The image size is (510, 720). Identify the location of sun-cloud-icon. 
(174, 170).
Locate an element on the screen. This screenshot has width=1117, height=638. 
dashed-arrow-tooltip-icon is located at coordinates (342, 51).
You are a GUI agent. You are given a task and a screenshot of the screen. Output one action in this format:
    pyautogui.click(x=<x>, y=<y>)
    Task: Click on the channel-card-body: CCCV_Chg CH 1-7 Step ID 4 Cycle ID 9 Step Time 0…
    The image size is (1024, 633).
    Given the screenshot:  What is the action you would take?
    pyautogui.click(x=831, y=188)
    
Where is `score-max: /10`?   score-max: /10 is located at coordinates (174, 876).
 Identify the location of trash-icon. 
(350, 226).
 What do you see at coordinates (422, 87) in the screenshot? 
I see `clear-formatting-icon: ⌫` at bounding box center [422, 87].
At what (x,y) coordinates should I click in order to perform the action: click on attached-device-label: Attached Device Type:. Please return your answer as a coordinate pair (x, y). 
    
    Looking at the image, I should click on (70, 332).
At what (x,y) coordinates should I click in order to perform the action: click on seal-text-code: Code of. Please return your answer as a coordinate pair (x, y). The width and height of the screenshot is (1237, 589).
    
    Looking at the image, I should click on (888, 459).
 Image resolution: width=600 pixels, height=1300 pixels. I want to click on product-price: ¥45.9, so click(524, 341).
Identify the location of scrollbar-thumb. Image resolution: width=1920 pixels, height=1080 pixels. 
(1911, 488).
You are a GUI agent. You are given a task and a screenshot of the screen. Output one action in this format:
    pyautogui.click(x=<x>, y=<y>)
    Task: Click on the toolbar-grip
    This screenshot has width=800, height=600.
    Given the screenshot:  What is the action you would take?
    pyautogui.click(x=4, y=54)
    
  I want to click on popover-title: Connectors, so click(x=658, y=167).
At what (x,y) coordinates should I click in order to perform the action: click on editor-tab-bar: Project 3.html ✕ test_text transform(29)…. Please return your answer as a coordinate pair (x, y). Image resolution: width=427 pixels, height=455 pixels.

Requirement:
Write out the rows above again, switching each "screenshot" to "screen capture" and keeping every other character unchanged.

Output for this exercise:
The image size is (510, 720). Identify the location of sun-cloud-icon. 
(174, 170).
Locate an element on the screen. This screen capture has width=1117, height=638. 
dashed-arrow-tooltip-icon is located at coordinates (342, 51).
You are a GUI agent. You are given a task and a screen capture of the screen. Output one action in this format:
    pyautogui.click(x=<x>, y=<y>)
    Task: Click on the channel-card-body: CCCV_Chg CH 1-7 Step ID 4 Cycle ID 9 Step Time 0…
    The image size is (1024, 633).
    Given the screen capture:  What is the action you would take?
    pyautogui.click(x=831, y=188)
    
Where is `score-max: /10`?   score-max: /10 is located at coordinates (174, 876).
 Identify the location of trash-icon. 
(350, 226).
 What do you see at coordinates (422, 87) in the screen capture? 
I see `clear-formatting-icon: ⌫` at bounding box center [422, 87].
At what (x,y) coordinates should I click in order to perform the action: click on attached-device-label: Attached Device Type:. Please return your answer as a coordinate pair (x, y). 
    
    Looking at the image, I should click on (70, 332).
At what (x,y) coordinates should I click in order to perform the action: click on seal-text-code: Code of. Please return your answer as a coordinate pair (x, y). The width and height of the screen capture is (1237, 589).
    
    Looking at the image, I should click on (888, 459).
 Image resolution: width=600 pixels, height=1300 pixels. I want to click on product-price: ¥45.9, so click(524, 341).
Identify the location of scrollbar-thumb. Image resolution: width=1920 pixels, height=1080 pixels. 
(1911, 488).
You are a GUI agent. You are given a task and a screen capture of the screen. Output one action in this format:
    pyautogui.click(x=<x>, y=<y>)
    Task: Click on the toolbar-grip
    This screen capture has width=800, height=600.
    Given the screen capture:  What is the action you would take?
    pyautogui.click(x=4, y=54)
    
  I want to click on popover-title: Connectors, so click(x=658, y=167).
At what (x,y) coordinates should I click in order to perform the action: click on editor-tab-bar: Project 3.html ✕ test_text transform(29)…. Please return your answer as a coordinate pair (x, y). Image resolution: width=427 pixels, height=455 pixels.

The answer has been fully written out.